In 2000 I saw this movie about five dogs and handlers who traveled to Philadelphia for the Mayflower Kennel Club Show to compete for Best in Show. The movie rekindled an idea I suggested at a Home Moaners Association where #2 was #1 on the agenda. The problem was never solved. And it showed up again in 2011 in the February Newsletter under Old Business. And the newsletter claimed, nobody has made any suggestions.

Dogged by this never-ending problem, I recommended a new and more positive approach … that our next major Social event be a tribute to our homeowners who own and walk their dogs… 

Our First (and possibly last) HOA Kennel Club Dog Show.

It’s time we put #2 behind us, I wrote.
“Four in 10 U.S. households include at least one dog, according to the American Pet Products Manufacturers Association. Several studies have found that 40% of Americans don't pick up their dogs' feces (women are more likely to do so than men). That means 60% do pick up their dogs doo-doo!

You've got to accent the positive, delineate the negative and don't mess with Mr. In-between”.

To add a little punch to Poop, I quoted an article from USA Today that declared: Dog Waste Poses Threat to Water…

By Traci Watson, USA TODAY ... (my summary)
Science has recently determined that dog-doo is an environmental pollutant.  At some beaches, dogs help raise bacteria levels so high that visitors must stay out of the water. Goaded by such studies, some cities have directed as much as $10,000 in the last few years to encourage dog owners to clean up after their pets. A few municipalities have started issuing citations to those who ignore pet clean-up ordinances.  Many dog lovers are in denial about their pooches' leavings.  

But researchers have named the idea that areas used by dogs pump more bacteria into waterways — the "Fido hypothesis."

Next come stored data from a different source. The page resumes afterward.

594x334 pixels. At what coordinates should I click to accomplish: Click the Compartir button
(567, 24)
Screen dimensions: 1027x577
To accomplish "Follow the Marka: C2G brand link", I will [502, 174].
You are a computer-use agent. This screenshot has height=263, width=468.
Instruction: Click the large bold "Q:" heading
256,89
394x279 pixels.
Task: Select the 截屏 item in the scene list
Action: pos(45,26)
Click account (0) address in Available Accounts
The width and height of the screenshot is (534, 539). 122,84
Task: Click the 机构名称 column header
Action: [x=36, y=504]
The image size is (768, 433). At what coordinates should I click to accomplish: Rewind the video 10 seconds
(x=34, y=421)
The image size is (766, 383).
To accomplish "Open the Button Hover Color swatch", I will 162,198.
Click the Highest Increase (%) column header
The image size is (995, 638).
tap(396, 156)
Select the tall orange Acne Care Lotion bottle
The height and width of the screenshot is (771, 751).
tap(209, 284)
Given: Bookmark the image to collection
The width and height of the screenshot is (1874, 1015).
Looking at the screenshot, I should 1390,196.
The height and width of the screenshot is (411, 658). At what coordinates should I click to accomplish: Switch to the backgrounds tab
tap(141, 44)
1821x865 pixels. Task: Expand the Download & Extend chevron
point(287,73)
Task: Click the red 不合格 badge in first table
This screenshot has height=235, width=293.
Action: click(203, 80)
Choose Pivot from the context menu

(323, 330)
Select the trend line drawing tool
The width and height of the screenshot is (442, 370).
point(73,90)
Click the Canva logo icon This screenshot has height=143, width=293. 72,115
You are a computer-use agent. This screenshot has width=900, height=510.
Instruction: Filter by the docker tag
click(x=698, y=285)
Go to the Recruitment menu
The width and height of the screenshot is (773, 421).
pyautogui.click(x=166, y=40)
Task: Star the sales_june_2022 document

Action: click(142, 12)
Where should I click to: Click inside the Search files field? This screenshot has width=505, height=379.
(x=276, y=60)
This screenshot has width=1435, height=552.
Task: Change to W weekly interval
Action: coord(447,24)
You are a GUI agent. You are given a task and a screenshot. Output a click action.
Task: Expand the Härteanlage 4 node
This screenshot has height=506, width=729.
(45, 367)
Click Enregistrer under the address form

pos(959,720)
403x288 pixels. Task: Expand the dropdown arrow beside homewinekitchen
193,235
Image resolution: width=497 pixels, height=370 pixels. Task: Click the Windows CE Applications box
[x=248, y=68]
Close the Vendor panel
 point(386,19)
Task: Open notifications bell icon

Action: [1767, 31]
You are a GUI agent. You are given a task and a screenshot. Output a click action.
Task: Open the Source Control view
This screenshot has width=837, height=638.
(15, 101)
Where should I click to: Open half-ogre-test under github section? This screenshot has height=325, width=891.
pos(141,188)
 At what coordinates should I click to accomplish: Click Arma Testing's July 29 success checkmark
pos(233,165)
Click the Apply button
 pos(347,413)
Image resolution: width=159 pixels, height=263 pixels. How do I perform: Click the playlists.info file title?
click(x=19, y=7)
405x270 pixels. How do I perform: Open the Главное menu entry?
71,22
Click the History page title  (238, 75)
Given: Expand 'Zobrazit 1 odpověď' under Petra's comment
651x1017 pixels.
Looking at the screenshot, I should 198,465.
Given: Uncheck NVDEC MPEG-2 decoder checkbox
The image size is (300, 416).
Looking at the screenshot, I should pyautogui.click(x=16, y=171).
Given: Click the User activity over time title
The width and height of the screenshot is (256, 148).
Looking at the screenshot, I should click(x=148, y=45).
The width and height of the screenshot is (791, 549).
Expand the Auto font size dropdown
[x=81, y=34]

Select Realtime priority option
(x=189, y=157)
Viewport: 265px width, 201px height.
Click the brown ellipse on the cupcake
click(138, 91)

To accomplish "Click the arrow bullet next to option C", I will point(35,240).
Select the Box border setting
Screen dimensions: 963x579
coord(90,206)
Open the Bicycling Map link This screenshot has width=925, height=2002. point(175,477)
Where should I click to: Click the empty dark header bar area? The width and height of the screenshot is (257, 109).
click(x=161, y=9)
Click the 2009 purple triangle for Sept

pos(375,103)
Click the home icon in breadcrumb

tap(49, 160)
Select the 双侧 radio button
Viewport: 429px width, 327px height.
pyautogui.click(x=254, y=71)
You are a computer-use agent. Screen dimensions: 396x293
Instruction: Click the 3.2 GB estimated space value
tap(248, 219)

Dogs generate disease-causing bacteria that make people sick. It doesn't take a Ph.D. to figure out that dog do is nasty. But it took science to determine how nasty it is.  All dogs harbor so-called coliform bacteria, which live in the gut. The group includes E. coli, a bacterium that can cause disease, and fecal coliform bacteria, which spread through feces. Dogs also carry salmonella and giardia. Environmental officials use measurements of some of these bacteria as barometers of how much fecal matter has contaminated a body of water.

The environmental impact of dog waste went unrecognized for decades. Then scientists developed lab techniques to determine the origin of fecal bacteria contaminating water. One method is a variant of DNA fingerprinting. Another method looks at the antibiotic resistance of microbes from different species.

  
And to add frosting to the poop cake, I talked with a friend of mine who was an expert on DNA and wrote that dog feces will soon be tracked to the dogs by DNA. Bingo! January, 2013:

Texas Apartment to Track Dog Poop Offenders Using DNA 
Careless Lone Star state dog owners, you’re on notice: Your pooch’s little front lawn “accident” could come back to haunt you if you don’t clean it up.
That’s what’s in store for residents of an apartment complex in Plano, Texas, anyway, where a local CBS affiliate reports stray dog poop is enough of a problem that the management company is deploying high-tech DNA tracking to keep “poo-prints” of its canine residents.

The common element: A company called
PooPrints, which specializes in testing canine feces. The company offers DNA kits that include an oral swab, which owners then submit to a global pet registry. The company sells a corresponding test kit that’s used to gather errant fecal matter, which PooPrints then checks against its registry using parent company BioPet Vet Lab, a biotechnology outfit located in Knoxville, Tenn.

In Plano, it works like this: The apartment complex requires that dog-owning residents bring their pets in to be swabbed, free of charge, after which they’re liable to be fined $250 if their dog’s leavings show up in a test.